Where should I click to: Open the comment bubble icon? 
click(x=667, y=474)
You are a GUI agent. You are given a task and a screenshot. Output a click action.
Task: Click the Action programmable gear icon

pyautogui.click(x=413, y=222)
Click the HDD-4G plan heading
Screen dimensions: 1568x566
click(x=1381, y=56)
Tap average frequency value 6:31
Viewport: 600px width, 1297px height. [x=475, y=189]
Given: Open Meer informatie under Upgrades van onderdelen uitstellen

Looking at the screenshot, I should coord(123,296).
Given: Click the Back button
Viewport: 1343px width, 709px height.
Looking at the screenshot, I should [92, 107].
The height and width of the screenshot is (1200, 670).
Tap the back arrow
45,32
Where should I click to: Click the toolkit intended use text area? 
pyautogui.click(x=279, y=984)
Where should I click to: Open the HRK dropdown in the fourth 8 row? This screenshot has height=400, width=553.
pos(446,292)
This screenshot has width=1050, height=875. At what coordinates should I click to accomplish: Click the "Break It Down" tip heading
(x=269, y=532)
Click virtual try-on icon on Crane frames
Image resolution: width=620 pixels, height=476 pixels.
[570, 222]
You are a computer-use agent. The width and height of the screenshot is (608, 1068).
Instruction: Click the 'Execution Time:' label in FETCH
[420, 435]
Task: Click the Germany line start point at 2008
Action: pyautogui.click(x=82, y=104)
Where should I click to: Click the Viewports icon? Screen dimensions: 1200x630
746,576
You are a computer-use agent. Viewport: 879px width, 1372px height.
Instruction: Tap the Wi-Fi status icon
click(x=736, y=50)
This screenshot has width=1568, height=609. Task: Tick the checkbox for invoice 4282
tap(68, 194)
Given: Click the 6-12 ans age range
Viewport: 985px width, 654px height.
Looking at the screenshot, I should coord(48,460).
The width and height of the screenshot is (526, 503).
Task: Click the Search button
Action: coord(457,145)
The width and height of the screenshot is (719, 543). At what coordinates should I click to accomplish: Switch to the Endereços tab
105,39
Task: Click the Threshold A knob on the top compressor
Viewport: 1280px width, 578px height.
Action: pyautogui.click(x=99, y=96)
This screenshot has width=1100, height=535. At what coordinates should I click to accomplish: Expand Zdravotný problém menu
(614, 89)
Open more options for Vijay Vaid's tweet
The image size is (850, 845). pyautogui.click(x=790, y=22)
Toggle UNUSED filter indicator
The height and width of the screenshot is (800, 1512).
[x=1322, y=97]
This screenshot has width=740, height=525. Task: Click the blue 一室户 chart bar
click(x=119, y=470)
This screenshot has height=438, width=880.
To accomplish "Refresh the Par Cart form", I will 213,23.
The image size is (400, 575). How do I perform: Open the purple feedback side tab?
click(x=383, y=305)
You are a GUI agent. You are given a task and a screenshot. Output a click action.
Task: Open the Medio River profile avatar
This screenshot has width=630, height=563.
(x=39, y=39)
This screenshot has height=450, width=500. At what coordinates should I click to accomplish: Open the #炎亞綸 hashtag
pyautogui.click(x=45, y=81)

■ **Aim of the task**: Reproduce, word for word and in full, only the lines above that start at the line with "You are a computer-use agent. Viewport: 879px" and run through the line with "Given: Click the 6-12 ans age range", both ends included.

■ **Solution to this task**:
You are a computer-use agent. Viewport: 879px width, 1372px height.
Instruction: Tap the Wi-Fi status icon
click(x=736, y=50)
This screenshot has width=1568, height=609. Task: Tick the checkbox for invoice 4282
tap(68, 194)
Given: Click the 6-12 ans age range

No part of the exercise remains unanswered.